No entanto, dado o dinamismo do cenário atual, a rápida correção de rumos depende de um feedback contínuo do mundo real, e é necessário empregar abordagens ainda mais flexíveis e iterativas para testar premissas estratégicas e desenvolver essa agilidade organizacional. Por mais bem elaborada que seja uma estratégia, ela sempre será uma hipótese.

Conceitos como “falhe rápido e aprenda ainda mais rápido”, prototipagem e MVP (mínimo produto viável) têm moldado os processos tanto de formulação como de gestão da estratégia, a fim de transformar premissas e de trazer o máximo de aprendizado ao menor custo.

## 9. Aprenda, desaprenda e reaprenda
Alvin Toffler disse que o analfabeto do século 21 não será aquele que não consegue ler e escrever, mas aquele que não consegue aprender, desaprender e reaprender.
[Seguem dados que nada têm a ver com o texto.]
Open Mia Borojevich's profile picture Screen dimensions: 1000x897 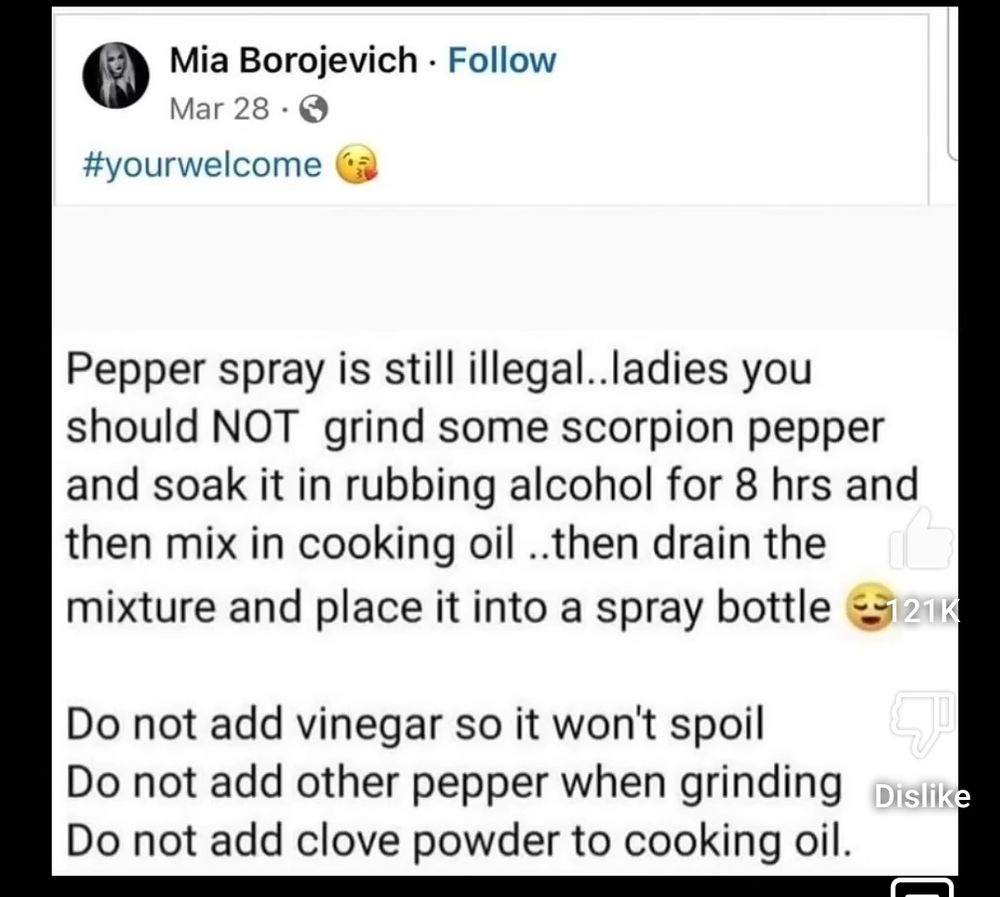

Esse princípio é fundamental para todos os demais. Se, por exemplo, ao participar de uma sessão de war game ou de um exercício de foresight para visualizar futuros plausíveis, as pessoas não estiverem realmente dispostas a deixar o novo emergir, tais exercícios serão perda de tempo.

O aprendizado é desconfortável, sabemos. Além da incerteza inerente, ele advém da divergência de ideias. É preciso considerar opiniões diferentes das nossas, enfrentar nossos próprios vieses cognitivos, abrir mão de estarmos certos (mas também da pressão de termos todas as respostas), e isso tudo requer autoconhecimento, humildade e abertura, além de um ambiente psicologicamente seguro.
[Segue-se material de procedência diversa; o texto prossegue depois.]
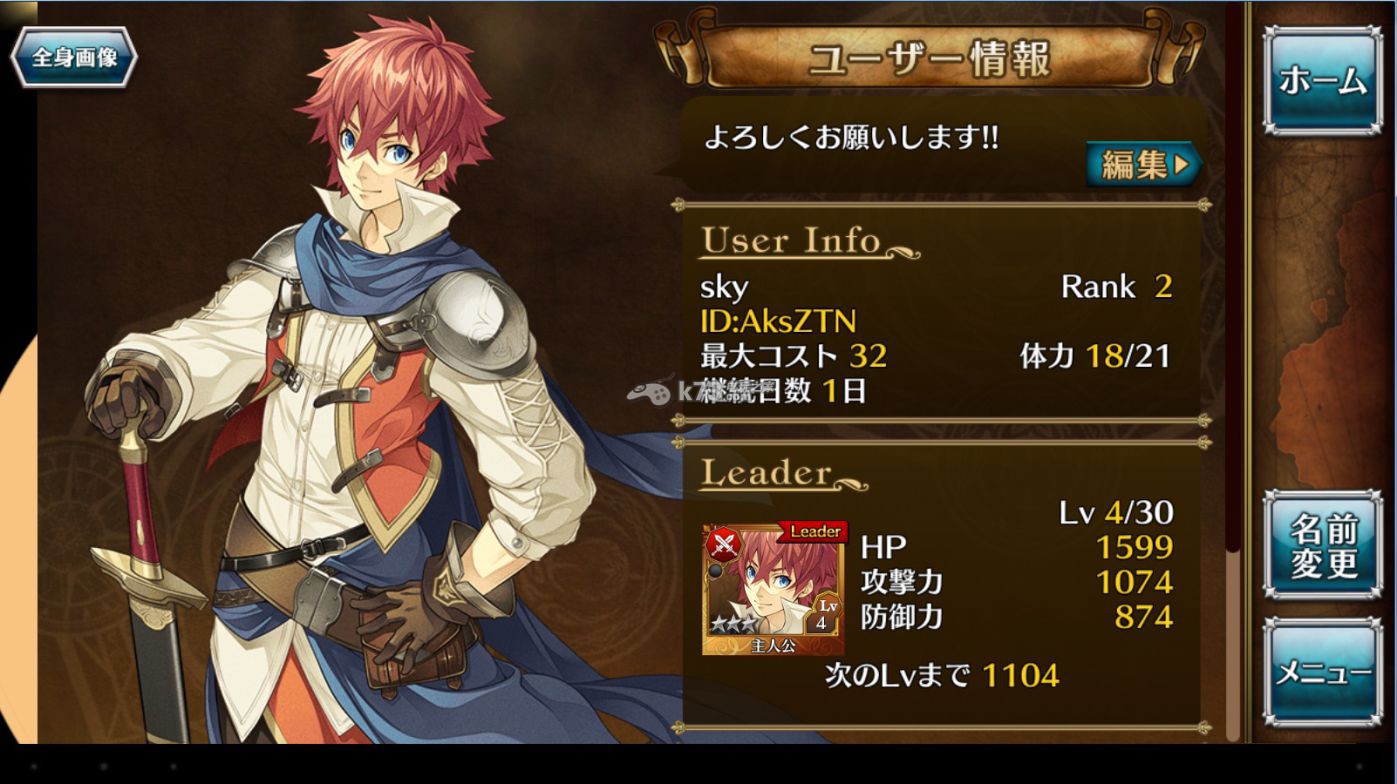The width and height of the screenshot is (1397, 784).
Task: Open the 名前変更 name change option
Action: (1322, 545)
Estratégia é um exercício de aprendizado individual e coletivo que aumenta as chances de sucesso organizacional e que, para acontecer, deve contar com real engajamento e motivação dos envolvidos.

## 10. Conquiste as mentes e os corações
A adoção desses princípios implica derrubar paradigmas e antigas receitas de sucesso, e também deixar de fazer aquilo que já se domina para experimentar o novo. Todo esse processo gera ansiedade, resistência, negação e desengajamento se não for cuidadosamente gerenciado.

Por isso, é imprescindível comunicar os motivos da transformação, o que se espera de cada pessoa, como e em quanto tempo essa transição será feita e quais serão os benefícios – organizacionais e individuais. Frequentemente isso demanda rever o modelo de gestão de desempenho e de remuneração variável vigentes, assim como prover as capacitações e ferramentas para as pessoas poderem cobrir os gaps entre o estado atual e o desejado.

A liderança, por sua vez, precisa passar a valorizar explicitamente os comportamentos desejados e não ser complacente com posturas desalinhadas.

Um dos aspectos mais fascinantes da arte da estratégia é a possibilidade de líderes, nos mais diversos níveis de uma organização, influenciarem o futuro. Façamos com que seja mais próspero para todos!